Even poor writers write with character. My dad misspells every 4th word when he texts me, but it’s unmistakably his voice. Endearingly so.

I would push back with passion that AI writes “legitimately” better, as it has no character except the smoothed mean of all internet voices. The millennial gray of prose.

2 comments

Oh god no, trust me, I'm an academic. I'd rather read an AI essay than the stuff some of my students write.
AI averages everything out, so there's no character left.

Similar thing happens when something is designed by a committee. Good for an average use, but not really great for anything specific.

Haskell was a success story of design by committee (please correct me if I'm wrong).
A success story by what definition?

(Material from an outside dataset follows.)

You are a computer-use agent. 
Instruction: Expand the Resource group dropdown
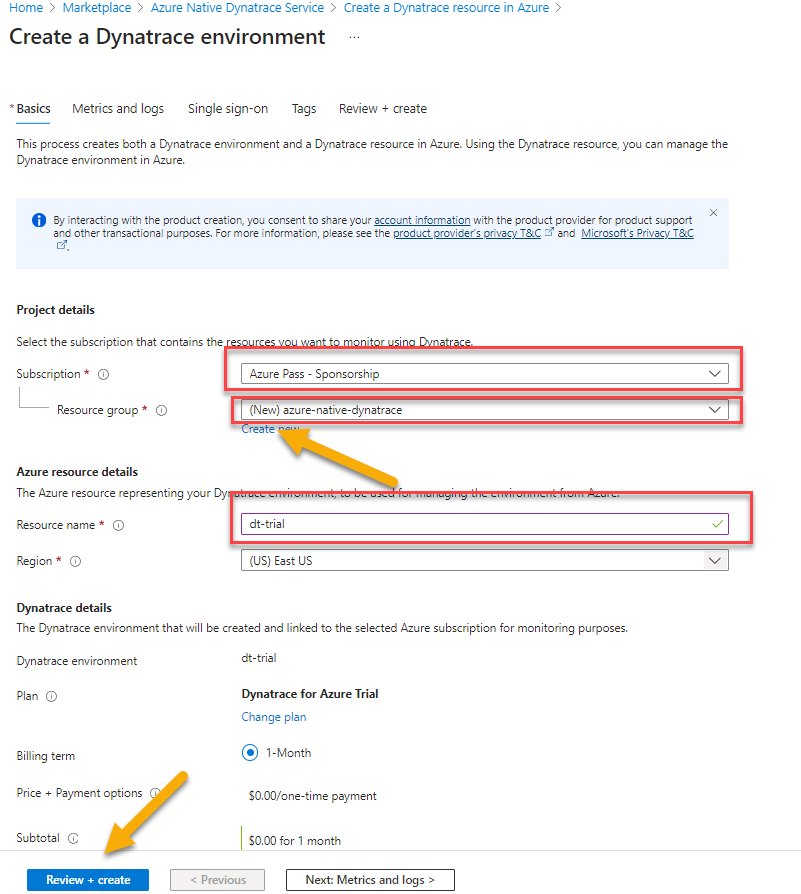484,410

I cannot judge Haskell as I don't know it well enough.

I should have added "usually". On average when something is designed by a committee the effect is like this, but not always. You don't have to take my word for it [1]. That kind of outcome is not always guaranteed and the result can be good in some cases. In same way, an AI generated content can also sometimes have character.

[1] https://en.wikipedia.org/wiki/Design_by_committee

> A success story by what definition? I cannot judge Haskell as I don't know it well enough.

In the sense that it looks coherent and incorporates a lot of lessons learned over the decades of functional programming.

Design by committee usually fails either by being boring or by becoming a Frankenstein monster made of various contradictory opinions of committee members. Neither is the case with Haskell.

And the only bad design decision that I know of, namely to not make Monad derived from Applicative, was corrected in a future release.